Box Plots: Visual median, quartiles, outliers.

Windowing functions and frequencies

Windowing functions are powerful tools for analyzing time-series data in the frequency domain. They , similar to finding modes within discretized frequency ranges.

We saw some measures of shapes above, which are incredibly valuable with windowing functions. Windowing functions are more powerful however as they can capture some patterns in many other ways. One example of this is in the frequency domain.

Discrete Fourier Transform (DFT): Highlight dominant frequencies within specific time windows.
- In a simplified way, this is analogous to finding the "mode" within a discretized range of frequencies.

Embeddings

The curse of high dimensionality

Working with high-dimensional data comes with several challenges:

Computational Complexity: As the number of dimensions (features) grows, many operations become computationally expensive.
Sparse Data: Data points spread out in high-dimensional space become very distant from each other.
Loss of Intuitiveness: Geometric concepts like distances and clusters become less intuitive and can be misleading.

Benefits

Embedding techniques project high-dimensional data onto a lower-dimensional space without loosing as much information as the techniques discussed previously in this article.

Similarity Measures: Calculating similarity measures (e.g., cosine similarity, Euclidean distance) becomes more meaningful. This improves accuracy in clustering and anomaly detection.
Visualization: Projecting data into 2D or 3D with embedding techniques like t-SNE or UMAP allows us to gain visual insights into possible patterns or trends within our complex tabular data.

Beyond central tendencies

While the means in Euclidean space summarize a group of points with a single point, embedding methods are far more flexible:

Non-Linear Relationships: Embeddings can project data onto manifolds, capturing complex, non-linear patterns.
Preserving Information: Good embedding techniques strive to retain information about the original data relationships, even in a lower dimension.
Data-Driven Projections: The embedding process often "learns" the ideal low-dimensional representation from the data itself, making it adaptive and versatile.

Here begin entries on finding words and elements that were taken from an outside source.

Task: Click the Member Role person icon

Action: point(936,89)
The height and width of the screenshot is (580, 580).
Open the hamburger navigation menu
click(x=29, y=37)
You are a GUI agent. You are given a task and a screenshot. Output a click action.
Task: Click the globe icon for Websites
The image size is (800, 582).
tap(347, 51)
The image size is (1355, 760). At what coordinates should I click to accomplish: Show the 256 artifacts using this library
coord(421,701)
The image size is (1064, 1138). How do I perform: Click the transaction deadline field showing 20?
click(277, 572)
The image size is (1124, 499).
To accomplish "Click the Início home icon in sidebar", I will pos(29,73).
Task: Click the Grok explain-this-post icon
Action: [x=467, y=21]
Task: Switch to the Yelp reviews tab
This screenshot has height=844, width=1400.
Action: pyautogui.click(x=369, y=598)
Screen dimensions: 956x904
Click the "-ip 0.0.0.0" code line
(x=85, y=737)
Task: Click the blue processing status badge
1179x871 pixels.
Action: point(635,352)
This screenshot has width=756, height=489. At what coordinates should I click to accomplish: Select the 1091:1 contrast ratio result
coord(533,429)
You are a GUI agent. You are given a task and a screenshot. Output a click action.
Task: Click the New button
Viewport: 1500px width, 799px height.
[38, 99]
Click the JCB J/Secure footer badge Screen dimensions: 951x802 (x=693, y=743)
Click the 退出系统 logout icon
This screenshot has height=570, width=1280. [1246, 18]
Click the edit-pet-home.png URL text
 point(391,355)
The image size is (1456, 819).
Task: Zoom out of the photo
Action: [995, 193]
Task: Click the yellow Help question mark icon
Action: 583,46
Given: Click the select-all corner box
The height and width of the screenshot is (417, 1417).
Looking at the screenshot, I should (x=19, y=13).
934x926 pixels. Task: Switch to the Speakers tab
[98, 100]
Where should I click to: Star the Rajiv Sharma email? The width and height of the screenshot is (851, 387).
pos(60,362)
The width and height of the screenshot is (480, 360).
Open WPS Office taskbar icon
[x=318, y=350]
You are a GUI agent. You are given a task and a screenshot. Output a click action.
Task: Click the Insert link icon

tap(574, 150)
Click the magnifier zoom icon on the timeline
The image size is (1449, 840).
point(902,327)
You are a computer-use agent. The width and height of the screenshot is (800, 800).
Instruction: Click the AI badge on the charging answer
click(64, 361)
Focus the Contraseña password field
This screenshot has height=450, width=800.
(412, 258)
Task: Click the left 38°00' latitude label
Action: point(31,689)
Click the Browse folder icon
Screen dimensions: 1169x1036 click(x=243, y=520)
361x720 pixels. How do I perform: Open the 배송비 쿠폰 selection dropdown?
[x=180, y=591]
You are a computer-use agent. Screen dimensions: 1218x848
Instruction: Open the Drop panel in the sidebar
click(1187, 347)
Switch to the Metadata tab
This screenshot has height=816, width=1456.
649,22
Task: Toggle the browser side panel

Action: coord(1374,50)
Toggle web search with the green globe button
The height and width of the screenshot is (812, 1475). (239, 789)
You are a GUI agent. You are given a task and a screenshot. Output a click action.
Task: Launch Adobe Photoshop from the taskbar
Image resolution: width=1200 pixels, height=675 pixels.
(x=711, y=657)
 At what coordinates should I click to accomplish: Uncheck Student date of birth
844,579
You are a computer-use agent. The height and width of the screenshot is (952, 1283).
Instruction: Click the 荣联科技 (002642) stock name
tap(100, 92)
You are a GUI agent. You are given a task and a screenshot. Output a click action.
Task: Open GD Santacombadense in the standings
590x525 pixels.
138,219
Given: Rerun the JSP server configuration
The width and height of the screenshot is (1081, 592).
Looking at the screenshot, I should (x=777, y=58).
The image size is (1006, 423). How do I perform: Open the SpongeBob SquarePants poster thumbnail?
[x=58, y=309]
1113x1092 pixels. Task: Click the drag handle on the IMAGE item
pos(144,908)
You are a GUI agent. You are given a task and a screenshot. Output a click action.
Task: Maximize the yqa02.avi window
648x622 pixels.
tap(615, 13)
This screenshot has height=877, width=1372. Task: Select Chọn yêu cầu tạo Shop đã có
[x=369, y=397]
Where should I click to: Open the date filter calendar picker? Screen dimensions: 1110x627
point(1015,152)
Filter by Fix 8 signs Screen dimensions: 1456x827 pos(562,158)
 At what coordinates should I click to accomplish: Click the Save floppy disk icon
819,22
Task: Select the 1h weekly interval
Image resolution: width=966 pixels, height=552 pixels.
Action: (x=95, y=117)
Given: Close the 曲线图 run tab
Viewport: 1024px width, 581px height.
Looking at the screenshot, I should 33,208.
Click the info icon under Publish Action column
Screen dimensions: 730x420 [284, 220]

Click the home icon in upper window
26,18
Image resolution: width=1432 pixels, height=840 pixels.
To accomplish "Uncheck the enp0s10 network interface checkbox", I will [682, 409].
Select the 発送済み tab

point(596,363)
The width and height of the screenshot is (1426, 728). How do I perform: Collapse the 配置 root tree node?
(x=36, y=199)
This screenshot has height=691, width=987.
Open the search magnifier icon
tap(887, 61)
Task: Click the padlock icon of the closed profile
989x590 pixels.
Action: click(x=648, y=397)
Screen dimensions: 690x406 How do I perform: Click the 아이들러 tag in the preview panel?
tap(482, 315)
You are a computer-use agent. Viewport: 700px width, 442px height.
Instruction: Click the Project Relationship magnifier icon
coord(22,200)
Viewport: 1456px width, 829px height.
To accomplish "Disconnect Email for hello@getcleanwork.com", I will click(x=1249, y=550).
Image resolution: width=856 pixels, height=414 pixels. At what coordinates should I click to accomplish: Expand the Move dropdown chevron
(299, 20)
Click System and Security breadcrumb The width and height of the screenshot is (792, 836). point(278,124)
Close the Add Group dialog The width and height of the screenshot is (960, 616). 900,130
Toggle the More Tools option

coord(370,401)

Examples of embedding techniques

Principal Component Analysis (PCA): One of the classic dimensionality reduction techniques, PCA finds linear combinations of features that capture the most variance in the data.
t-SNE (t-distributed Stochastic Neighbor Embedding): Popular for visualization, t-SNE preserves the local structure of the high-dimensional data.
Autoencoders: Neural network-based techniques that learn an encoder to compress the data and a decoder to reconstruct it from its lower-dimensional representation.
Word Embeddings (Word2Vec, GloVe): Though originating in natural language processing, these techniques can be adapted for tabular data as well, projecting categorical variables into meaningful vectors.

Important considerations

Choosing the Right Technique: Different embedding methods have different strengths (e.g., linear vs. non-linear, preserving global vs. local structure).
Evaluation: Embedding quality is often assessed using downstream tasks (e.g., performance of clustering algorithms on embedded data). It's important to benchmark against your desired use case.

Conclusion

Choosing the appropriate methods for summarizing data depends heavily on the nature of your data and the questions you're trying to answer. These factors include the data types in the raw or featurized data, the distribution shapes, and presence or absence of outliers. We often see Notebooks were data exploration is done for the sake of it without later using that information for feature construction.

Careful feature construction can help even for problems being solved by deep learning. The same has been discussed in seminal papers by big-tech companies. I will discuss more about these real-world examples in future posts.